There were many, many disturbing questions raised by the 500-page inspector general’s report released to the public last week, but perhaps one of the most troubling surrounds the damning text message from FBI Agent Peter Strzok to his lover, FBI attorney Lisa Page. In the exchange, one of many the two lovebirds wrote to each other than demonstrated their bias against Republican candidate Donald Trump, Strzok responds to Page’s question: “Trump’s not ever going to become president, right?”
Strzok, then the lead investigator on the Trump/Russia collusion case, responds: “No. No he won’t. We’ll stop it.”
Since several thousand of the pair’s text messages have been handed to Congress over the past year, it is only natural that we ask a question of our own: How come this one – the most disturbing of the lot – was withheld?

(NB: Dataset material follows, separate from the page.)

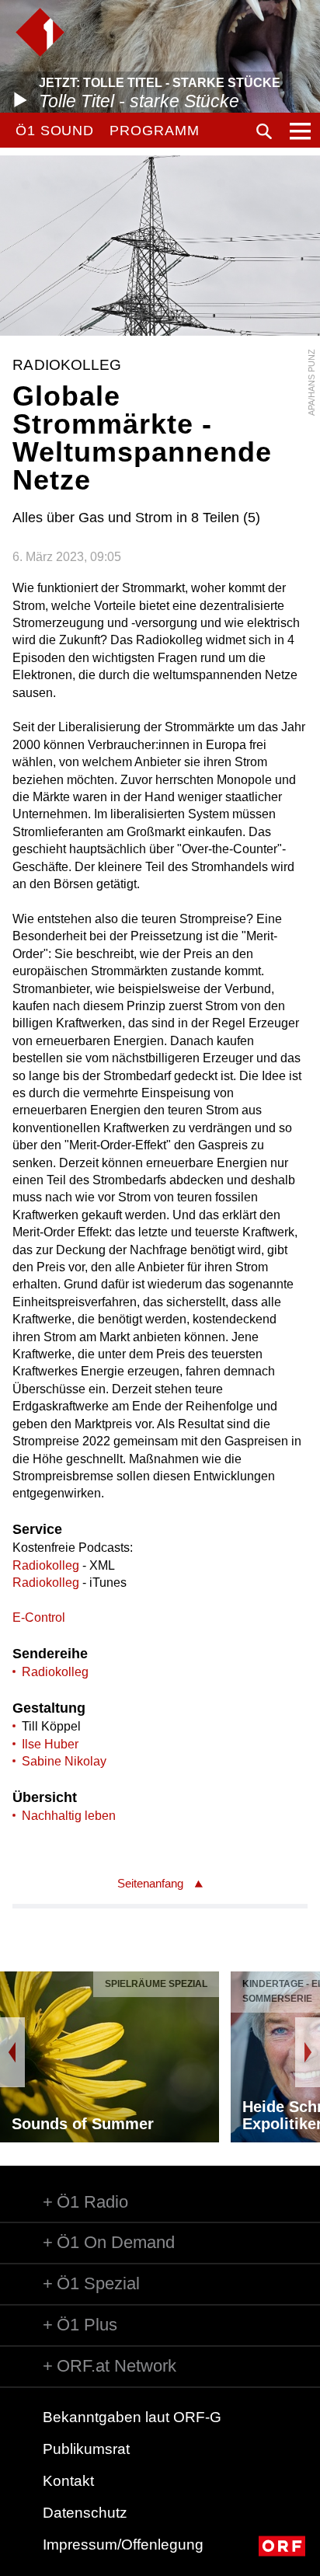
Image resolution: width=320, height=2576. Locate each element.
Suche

This is a particularly important question to answer because the excuse “oh, we didn’t recover that one” isn’t going to work in this case. That’s because Congress DID get Page’s initial text – the one about Trump becoming president – months ago. Lawmakers did not, however, receive Strzok’s response. One would have to imagine that if FBI forensics were able to turn up a specific query, they would also be able to come up with the response. The only possible excuse is that Strzok and/or Page took exceptional care to destroy, delete, and hide the response message at the time. Which, if true, would indicate mens rea – a “guilty mind.”
“Why wasn’t that given to Congress?” House Intelligence Committee Chairman Devin Nunes asked when the report became public. “Why did I find out about that today at noon?”
Lawmakers asked Horowitz about the text on Capitol Hill this week; he said he was nearly at the end of his investigation when the Department of Justice finally turned it over to him.
“It turned out that the FBI wasn’t aware that that database on there, which was supposed to be an operating function, was actually collecting data,” Horowitz said of the last text batch, which didn’t come out until late in his investigation.
“Did you not see it, or was it hidden from you?” Rep. Jim Jordan asked. “Because we have the text message right before it, and the one that happened right after it, but somehow that one — the most explosive one — was missing from the pages that we got months ago.”
Horowitz tried to talk in circles around that answer, but he ultimately admitted the text had been withheld intentionally.
“Who made the decision?” Jordan asked.
“We sent it to the Office of Deputy Attorney General,” Horowitz said.
“So, Mr. Rosenstein,” Jordan said in a tone that suggested he might have known as much. “Rosenstein made a decision that instead of us seeing the most explosive text message between these two key agents that were on the Clinton team, the Russia team, and on the Special Counsel team, he made a decision to wait a month for us to see that text message.”
We’re not 100% positive this is exactly the right answer, but if it is, that should represent the final nail in Rosenstein’s coffin. Horowitz, Wray, Rosenstein, and the rest of them obfuscate and use the most impenetrable language and timelines they can to obscure the truth, though, so we can’t be certain that Rosenstein hid this message the way Jordan concludes.
It’s definitely worth further inquiry, however, because this is a major development that demands answers.